La Sapienza is available through Netflix Streaming/Instant. The DVD/Blu-ray can be rented through Madison Public Library and Four Star Video Coop.
Western (dirs. Bill Ross IV, Turner Ross), Wisconsin Film Festival 2015
While their addition to the festival this year is the exuberant art-pop concert collage Contemporary Color, the Ross Brothers’ film festival debut came two years ago with Western, a gently framed portrait of the Texas-Mexico border conflict along the Rio Grande. Perhaps this documentary bears even greater relevance now that President Trump is attempting to deliver on his ludicrous and astronomically expensive promise to build a border wall. Interestingly, a sign that reads “No Wall Between Amigos” even hangs on the desk of Chad Foster, the bilingual mayor of Eagle Pass, Texas. The Rosses split their time between Foster’s delegating and a local cattle broker and single dad, Martin Wall, who both frequently travel across the border to Eagle Pass’ sister city Piedras Negras, Coahuila, Mexico. Initially, the intermingling of the two cultures explodes in a revelrous street parade. This idealistic unity is soon interrupted by radio reports of infiltrating lawlessness—feuding drug cartels (Gulf and Los Zetas), police corruption, and civilian murder—which all fuel an embargo on traffic and trade. If I’m not altogether on the side of hypocritical Wall, the filmmakers handle the ensuing events with a thoughtful ambiguity that most documentaries entirely avoid, and aim at an underlying, yet hidden-in-plain sight Southwestern mosaic.
Western is available through Fandor and to rent ($4.99) on Amazon Video.
The Club (dir. Pablo Larraín), Wisconsin Film Festival 2016
Chilean director Larraín is prolific, and, fortunately for North American audiences, his films have only gained wider distribution over the years, particularly in the wake of his first English-language feature, the daring Jackie, starring Natalie Portman. Working outside the biopic’s boundaries once more, Larraín has fashioned Neruda into an international thriller, which will screen twice at the 2017 festival. Last year, his provocative feature The Club delved into the Catholic Church’s sexual abuse scandal without a biographical drama lens (like Best Picture-winner Spotlight) but rather through the form of a fictitious psychological thriller comparable to the Irish film Calvary (2014). In a hypothetical fallout, four excommunicated priests are sentenced to live together on the edge of La Boca, Chile, a remote coastal village under the watch of housekeeper Sister Mónica (Antonia Zegers). As the men bide their time by rigorously training greyhounds for high-stakes races, the film asks its audience to invest in the fates of ill and damaged men responsible for the unspeakable in the name of God. Yet Larraín also goads all of us to advocate for the priests’ punishment, as he looks beyond penitence in dramatic demonstrations of the violent consequences of ignorance.
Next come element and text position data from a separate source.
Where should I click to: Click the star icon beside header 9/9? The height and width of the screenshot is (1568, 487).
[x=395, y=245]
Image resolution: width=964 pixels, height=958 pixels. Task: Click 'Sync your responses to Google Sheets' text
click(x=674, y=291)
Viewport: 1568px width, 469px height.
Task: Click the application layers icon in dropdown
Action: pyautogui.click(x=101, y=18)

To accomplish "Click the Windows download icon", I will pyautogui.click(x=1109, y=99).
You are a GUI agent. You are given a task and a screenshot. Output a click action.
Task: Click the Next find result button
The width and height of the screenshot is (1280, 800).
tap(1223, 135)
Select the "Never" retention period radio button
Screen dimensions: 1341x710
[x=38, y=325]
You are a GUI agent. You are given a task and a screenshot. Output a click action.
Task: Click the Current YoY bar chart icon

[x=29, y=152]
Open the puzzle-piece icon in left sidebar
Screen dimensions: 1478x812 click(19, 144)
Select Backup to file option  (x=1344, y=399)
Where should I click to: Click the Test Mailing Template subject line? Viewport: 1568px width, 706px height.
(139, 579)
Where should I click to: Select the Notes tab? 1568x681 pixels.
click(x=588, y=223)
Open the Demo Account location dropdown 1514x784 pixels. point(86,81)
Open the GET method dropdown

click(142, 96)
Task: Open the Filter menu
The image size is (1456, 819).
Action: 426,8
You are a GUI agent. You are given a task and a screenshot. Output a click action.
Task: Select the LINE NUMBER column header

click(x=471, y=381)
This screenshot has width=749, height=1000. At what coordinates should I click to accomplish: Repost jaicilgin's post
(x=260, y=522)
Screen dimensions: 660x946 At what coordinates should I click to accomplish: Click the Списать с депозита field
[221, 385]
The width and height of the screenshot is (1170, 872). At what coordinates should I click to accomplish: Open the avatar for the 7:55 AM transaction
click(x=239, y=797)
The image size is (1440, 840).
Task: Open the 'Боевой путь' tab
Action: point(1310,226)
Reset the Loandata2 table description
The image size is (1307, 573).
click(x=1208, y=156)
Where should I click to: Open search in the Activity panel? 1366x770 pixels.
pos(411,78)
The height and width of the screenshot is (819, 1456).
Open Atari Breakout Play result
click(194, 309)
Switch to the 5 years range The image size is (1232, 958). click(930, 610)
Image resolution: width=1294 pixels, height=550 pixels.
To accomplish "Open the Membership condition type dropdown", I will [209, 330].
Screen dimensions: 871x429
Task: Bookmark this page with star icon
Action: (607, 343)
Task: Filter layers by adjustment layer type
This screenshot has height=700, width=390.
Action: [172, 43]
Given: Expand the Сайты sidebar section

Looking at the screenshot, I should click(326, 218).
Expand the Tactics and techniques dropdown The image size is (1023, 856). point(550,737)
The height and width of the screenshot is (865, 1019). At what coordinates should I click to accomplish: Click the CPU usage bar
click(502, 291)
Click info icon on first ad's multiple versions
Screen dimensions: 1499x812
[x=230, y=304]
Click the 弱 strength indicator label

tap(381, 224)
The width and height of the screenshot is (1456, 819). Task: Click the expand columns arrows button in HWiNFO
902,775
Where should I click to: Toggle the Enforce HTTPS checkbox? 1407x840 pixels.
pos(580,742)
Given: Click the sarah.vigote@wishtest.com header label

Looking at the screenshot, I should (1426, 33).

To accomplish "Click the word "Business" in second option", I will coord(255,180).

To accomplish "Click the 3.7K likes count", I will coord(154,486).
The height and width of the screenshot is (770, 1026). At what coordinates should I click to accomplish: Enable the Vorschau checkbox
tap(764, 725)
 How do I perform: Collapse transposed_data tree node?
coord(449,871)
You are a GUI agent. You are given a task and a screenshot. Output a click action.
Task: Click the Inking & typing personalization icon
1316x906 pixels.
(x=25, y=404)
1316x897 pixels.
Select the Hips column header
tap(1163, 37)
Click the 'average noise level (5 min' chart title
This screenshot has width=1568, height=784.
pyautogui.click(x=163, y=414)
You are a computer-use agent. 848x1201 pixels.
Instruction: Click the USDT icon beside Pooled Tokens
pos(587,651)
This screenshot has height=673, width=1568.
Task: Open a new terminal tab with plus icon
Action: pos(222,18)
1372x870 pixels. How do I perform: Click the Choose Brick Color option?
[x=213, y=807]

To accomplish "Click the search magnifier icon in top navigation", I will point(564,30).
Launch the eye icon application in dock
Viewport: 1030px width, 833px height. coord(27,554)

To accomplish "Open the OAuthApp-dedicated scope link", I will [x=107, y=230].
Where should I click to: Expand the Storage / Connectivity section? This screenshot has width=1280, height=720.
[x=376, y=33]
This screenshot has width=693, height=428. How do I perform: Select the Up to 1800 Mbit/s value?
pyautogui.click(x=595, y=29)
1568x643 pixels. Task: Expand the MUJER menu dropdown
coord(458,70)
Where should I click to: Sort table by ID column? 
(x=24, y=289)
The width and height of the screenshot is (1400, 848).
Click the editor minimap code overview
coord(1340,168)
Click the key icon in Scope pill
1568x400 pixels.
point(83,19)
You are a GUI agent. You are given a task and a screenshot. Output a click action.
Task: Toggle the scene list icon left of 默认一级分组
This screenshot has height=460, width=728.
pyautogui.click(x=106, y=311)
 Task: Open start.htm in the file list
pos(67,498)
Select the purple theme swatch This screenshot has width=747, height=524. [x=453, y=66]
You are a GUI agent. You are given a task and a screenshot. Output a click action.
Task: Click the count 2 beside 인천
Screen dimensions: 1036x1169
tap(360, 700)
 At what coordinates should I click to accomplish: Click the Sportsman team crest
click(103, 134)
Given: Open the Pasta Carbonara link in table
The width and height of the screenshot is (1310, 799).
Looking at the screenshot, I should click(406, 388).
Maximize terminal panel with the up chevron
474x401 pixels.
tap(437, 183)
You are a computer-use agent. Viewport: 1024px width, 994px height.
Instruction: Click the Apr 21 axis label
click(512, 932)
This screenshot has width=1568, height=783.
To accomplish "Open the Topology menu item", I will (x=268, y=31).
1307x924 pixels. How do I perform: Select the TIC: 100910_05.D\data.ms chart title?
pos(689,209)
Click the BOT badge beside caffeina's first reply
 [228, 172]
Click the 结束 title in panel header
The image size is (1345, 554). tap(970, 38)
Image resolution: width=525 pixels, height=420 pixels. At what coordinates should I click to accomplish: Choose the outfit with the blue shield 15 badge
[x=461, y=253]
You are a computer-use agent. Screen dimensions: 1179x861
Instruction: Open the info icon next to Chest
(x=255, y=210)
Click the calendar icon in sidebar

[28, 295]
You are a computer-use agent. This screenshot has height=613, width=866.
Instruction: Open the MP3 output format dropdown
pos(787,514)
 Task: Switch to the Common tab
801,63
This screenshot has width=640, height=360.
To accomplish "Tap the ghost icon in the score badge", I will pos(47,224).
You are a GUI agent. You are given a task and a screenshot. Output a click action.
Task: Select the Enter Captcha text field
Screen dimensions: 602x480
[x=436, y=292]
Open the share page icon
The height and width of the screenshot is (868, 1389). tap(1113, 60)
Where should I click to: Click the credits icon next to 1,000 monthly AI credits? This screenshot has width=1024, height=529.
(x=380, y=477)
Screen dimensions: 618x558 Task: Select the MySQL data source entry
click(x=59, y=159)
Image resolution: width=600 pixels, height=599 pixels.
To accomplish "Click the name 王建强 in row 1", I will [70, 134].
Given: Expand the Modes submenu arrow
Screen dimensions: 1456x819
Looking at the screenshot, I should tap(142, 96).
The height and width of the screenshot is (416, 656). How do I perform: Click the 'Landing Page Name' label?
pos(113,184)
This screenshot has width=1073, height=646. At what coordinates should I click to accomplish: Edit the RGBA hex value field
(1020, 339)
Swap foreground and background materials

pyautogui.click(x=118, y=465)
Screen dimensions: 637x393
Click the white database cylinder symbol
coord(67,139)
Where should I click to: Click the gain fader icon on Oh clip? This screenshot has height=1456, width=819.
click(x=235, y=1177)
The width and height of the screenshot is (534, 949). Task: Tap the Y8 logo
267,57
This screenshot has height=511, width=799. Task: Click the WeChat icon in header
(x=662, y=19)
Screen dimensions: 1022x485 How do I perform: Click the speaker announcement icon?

It’s undoubtedly an unnerving experience, augmented by the voyeuristic inclinations in the high-contrast, almost discolored fisheye cinematography, but I have never seen anything quite like it, which speaks to the ingenuity of its director.
The Club is currently available on Amazon Prime. The DVD can be rented through Madison Public Library and Four Star Video Coop.
Editor’s note: This article has been corrected to accurately reflect the presence of animated films in the 2017 Wisconsin Film Festival.